Task goal -
Format every line of the records below as a JSON list of strings, one string per line, omitting blank lines.

(Data records)

>> BEGIN

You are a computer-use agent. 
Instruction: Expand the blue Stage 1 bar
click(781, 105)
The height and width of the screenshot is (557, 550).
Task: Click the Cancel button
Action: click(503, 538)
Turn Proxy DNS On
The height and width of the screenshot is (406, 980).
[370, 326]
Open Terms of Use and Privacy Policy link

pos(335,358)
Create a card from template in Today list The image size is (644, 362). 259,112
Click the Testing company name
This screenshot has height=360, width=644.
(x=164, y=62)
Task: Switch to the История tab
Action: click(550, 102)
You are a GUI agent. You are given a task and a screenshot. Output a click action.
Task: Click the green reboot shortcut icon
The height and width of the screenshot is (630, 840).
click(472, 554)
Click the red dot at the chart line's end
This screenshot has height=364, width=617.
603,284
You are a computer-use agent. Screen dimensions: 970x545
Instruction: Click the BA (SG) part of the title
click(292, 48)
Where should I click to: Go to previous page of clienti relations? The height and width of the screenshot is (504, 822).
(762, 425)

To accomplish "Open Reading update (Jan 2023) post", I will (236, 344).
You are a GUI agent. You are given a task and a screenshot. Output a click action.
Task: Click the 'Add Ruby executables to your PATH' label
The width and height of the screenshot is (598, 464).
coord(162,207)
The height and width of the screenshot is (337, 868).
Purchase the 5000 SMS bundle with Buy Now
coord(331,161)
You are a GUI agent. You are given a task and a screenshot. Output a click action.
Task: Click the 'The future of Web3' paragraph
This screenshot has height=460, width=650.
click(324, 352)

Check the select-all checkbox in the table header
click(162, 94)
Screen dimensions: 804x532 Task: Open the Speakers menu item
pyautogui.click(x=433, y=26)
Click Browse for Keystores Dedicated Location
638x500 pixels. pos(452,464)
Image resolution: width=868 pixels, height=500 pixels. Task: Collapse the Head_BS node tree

>> END

Written response -
[
  "You are a computer-use agent. ",
  "Instruction: Expand the blue Stage 1 bar",
  "click(781, 105)",
  "The height and width of the screenshot is (557, 550).",
  "Task: Click the Cancel button",
  "Action: click(503, 538)",
  "Turn Proxy DNS On",
  "The height and width of the screenshot is (406, 980).",
  "[370, 326]",
  "Open Terms of Use and Privacy Policy link",
  "pos(335,358)",
  "Create a card from template in Today list The image size is (644, 362). 259,112",
  "Click the Testing company name",
  "This screenshot has height=360, width=644.",
  "(x=164, y=62)",
  "Task: Switch to the История tab",
  "Action: click(550, 102)",
  "You are a GUI agent. You are given a task and a screenshot. Output a click action.",
  "Task: Click the green reboot shortcut icon",
  "The height and width of the screenshot is (630, 840).",
  "click(472, 554)",
  "Click the red dot at the chart line's end",
  "This screenshot has height=364, width=617.",
  "603,284",
  "You are a computer-use agent. Screen dimensions: 970x545",
  "Instruction: Click the BA (SG) part of the title",
  "click(292, 48)",
  "Where should I click to: Go to previous page of clienti relations? The height and width of the screenshot is (504, 822).",
  "(762, 425)",
  "To accomplish \"Open Reading update (Jan 2023) post\", I will (236, 344).",
  "You are a GUI agent. You are given a task and a screenshot. Output a click action.",
  "Task: Click the 'Add Ruby executables to your PATH' label",
  "The width and height of the screenshot is (598, 464).",
  "coord(162,207)",
  "The height and width of the screenshot is (337, 868).",
  "Purchase the 5000 SMS bundle with Buy Now",
  "coord(331,161)",
  "You are a GUI agent. You are given a task and a screenshot. Output a click action.",
  "Task: Click the 'The future of Web3' paragraph",
  "This screenshot has height=460, width=650.",
  "click(324, 352)",
  "Check the select-all checkbox in the table header",
  "click(162, 94)",
  "Screen dimensions: 804x532 Task: Open the Speakers menu item",
  "pyautogui.click(x=433, y=26)",
  "Click Browse for Keystores Dedicated Location",
  "638x500 pixels. pos(452,464)",
  "Image resolution: width=868 pixels, height=500 pixels. Task: Collapse the Head_BS node tree"
]